Hawdon J M, Weddell A, Aynsley-Green A, Ward Platt M P
Department of Child Health, University of Newcastle upon Tyne.
Arch Dis Child. 1993 Mar;68(3 Spec No):269-73. doi: 10.1136/adc.68.3_spec_no.269.
Little is known of the ability of hypoglycaemic infants who are small for gestational age (SGA) to mount the coordinated hormonal and metabolic counterregulatory response that is seen in healthy older subjects during glycopenia. This response was studied in 22 SGA infants (birth weight < 10th centile) by measuring the blood concentrations of glucose, intermediary metabolites, and glucoregulatory hormones. Plasma non-esterified fatty acid and blood ketone body concentrations were low, even when blood glucose concentrations were low. Plasma insulin and glucagon varied widely (< 1.0-53.1 mU/l and 16.6-87.1 pmol/l, respectively). Concentrations of noradrenaline and glucagon were raised, but cortisol and adrenaline were lower than those found in hypoglycaemic adults. There was no relationship between the concentration of any hormone and blood glucose concentration. We postulate that hypoglycaemia and the failure to mobilise alternative fuels in some SGA infants is secondary both to a poorly coordinated counterregulatory hormone response and to a peripheral insensitivity to the actions of the hormones. Those infants, who fail to mount a counterregulatory response, should be identified by accurate and reliable blood glucose monitoring, and an adequate exogenous supply of energy, either enteral or parenteral, should be ensured.
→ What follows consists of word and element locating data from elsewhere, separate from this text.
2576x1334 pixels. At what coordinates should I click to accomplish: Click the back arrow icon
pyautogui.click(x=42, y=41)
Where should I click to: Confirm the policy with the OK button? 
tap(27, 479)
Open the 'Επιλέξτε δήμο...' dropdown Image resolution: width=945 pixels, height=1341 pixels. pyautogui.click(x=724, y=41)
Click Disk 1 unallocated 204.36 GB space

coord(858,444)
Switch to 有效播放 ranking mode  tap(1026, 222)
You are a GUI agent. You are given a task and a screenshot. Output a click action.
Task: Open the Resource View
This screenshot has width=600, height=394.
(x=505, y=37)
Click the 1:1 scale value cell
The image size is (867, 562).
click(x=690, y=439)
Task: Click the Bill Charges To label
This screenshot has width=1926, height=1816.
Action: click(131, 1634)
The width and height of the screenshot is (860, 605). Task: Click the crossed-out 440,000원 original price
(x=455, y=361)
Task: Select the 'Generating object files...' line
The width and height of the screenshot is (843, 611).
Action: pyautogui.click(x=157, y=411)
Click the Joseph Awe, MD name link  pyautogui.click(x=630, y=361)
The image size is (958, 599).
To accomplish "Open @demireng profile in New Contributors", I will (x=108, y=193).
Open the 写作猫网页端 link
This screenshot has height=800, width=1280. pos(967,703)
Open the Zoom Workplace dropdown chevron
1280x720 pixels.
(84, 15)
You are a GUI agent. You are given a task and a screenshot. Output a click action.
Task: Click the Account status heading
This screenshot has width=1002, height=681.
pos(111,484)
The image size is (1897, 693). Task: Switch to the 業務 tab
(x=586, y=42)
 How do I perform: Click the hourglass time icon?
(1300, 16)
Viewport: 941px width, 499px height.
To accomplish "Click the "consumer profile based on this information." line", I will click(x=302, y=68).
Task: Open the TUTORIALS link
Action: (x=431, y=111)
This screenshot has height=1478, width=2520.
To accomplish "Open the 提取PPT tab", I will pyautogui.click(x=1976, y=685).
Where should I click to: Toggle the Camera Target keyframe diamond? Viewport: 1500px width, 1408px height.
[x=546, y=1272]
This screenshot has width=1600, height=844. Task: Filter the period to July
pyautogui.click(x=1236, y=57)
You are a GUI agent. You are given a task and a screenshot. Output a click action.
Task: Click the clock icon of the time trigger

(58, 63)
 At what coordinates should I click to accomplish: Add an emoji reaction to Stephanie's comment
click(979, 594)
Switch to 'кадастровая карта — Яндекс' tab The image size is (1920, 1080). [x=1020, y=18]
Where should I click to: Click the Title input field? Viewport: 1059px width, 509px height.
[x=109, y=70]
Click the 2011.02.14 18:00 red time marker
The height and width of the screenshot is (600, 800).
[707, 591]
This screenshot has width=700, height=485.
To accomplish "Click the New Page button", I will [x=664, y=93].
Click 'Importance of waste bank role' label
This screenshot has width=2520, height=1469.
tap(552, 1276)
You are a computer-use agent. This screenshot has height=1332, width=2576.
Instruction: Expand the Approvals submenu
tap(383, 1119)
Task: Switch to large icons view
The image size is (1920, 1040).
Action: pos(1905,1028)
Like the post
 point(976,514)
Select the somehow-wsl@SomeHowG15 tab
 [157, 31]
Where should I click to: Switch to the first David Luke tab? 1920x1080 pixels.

对于小于胎龄(SGA)的低血糖婴儿在低血糖期间能否像健康年长受试者那样产生协调的激素和代谢性抗调节反应,目前所知甚少。通过测量22名SGA婴儿(出生体重<第10百分位数)的血糖、中间代谢产物和葡萄糖调节激素的血浓度,对这种反应进行了研究。即使血糖浓度较低时,血浆非酯化脂肪酸和血酮体浓度也较低。血浆胰岛素和胰高血糖素变化很大(分别为<1.0 - 53.1 mU/l和16.6 - 87.1 pmol/l)。去甲肾上腺素和胰高血糖素浓度升高,但皮质醇和肾上腺素低于低血糖成年人中的水平。任何激素的浓度与血糖浓度之间均无关联。我们推测,一些SGA婴儿的低血糖以及无法动员替代燃料,继发于抗调节激素反应协调不良以及外周对激素作用不敏感。那些未能产生抗调节反应的婴儿,应通过准确可靠的血糖监测来识别,并应确保通过肠内或肠外途径提供充足的外源性能量供应。